戦車大量供与~米英独もウクライナ―ロシア最終決戦に備えはじめた
「現代ビジネス」1月19日付に、「『ロシア・ウクライナ最終決戦』の予兆…! 歴史の教科書に載るであろう『大きな戦い』が近づいている」という記事が掲載されました。今回の話と関係があるので、まだの方は、是非ご一読ください。
- プーチンが、ロシア軍のトップ・ゲラシモフ参謀総長を、ウクライナ特別軍事作戦の総司令官に任命した
- ウクライナの北隣、ロシアの西隣にあるベラルーシで、ロシア軍とベラルーシ軍の合同軍事演習が行われた
これらのファクターは、ロシア軍が大規模な攻勢を計画していることを示しています。しかも、総司令官はゲラシモフ。ロシア軍のラスボスが指揮して負けたら、後がありません。だから、予想される大規模な戦闘は、「最終決戦」になる可能性がある。
ウクライナに戦車を供与するアメリカ、イギリス、ドイツ
ウクライナ軍が善戦している。「自国の領土を侵略者から守る」というウクライナ軍の士気の高さが、強さの秘密でしょう。
しかし、欧米から大量の武器が供給されていなければ、ウクライナはとっくに負けていたはずです。初期の段階では、携行式対戦車ミサイル「ジャベリン」や、トルコ製のドローン「バイラクタル」が大活躍しました。

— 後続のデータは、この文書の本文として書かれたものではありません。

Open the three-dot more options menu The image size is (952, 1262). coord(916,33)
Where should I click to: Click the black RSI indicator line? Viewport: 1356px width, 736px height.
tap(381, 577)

これらの兵器のおかげで、ウクライナ軍はロシアの戦車部隊を破壊しまくり、首都キーウを守ることができたのです。
6月にアメリカからハイマースが供与されるようになると、戦況が変わりました。ウクライナ軍は、ハイマースを使い、ロシア軍の弾薬や物資の供給網、指揮所などの軍事拠点を長距離から正確に破壊できるようになった。
そして今度は、欧米諸国がいよいよ戦車をウクライナに供与することを決めました。欧米は、ロシアの大攻勢を耐え抜き、撃破するだけの力をウクライナに与えたいのでしょう。
イギリスは「チャレンジャー2」を14両、アメリカは「M1エイブラムス」を31両、ドイツは「レオパルト2」を14両、ウクライナに供与します。
大陸欧州でもっとも使われているのが、ドイツ製戦車「レオパルト2」。ドイツだけでなく、ポーランド、フィンランド、カナダなど12か国が「レオパルト2」をウクライナに供与します。ウクライナは、合わせて約100両の戦車を受け取ることになるそうです。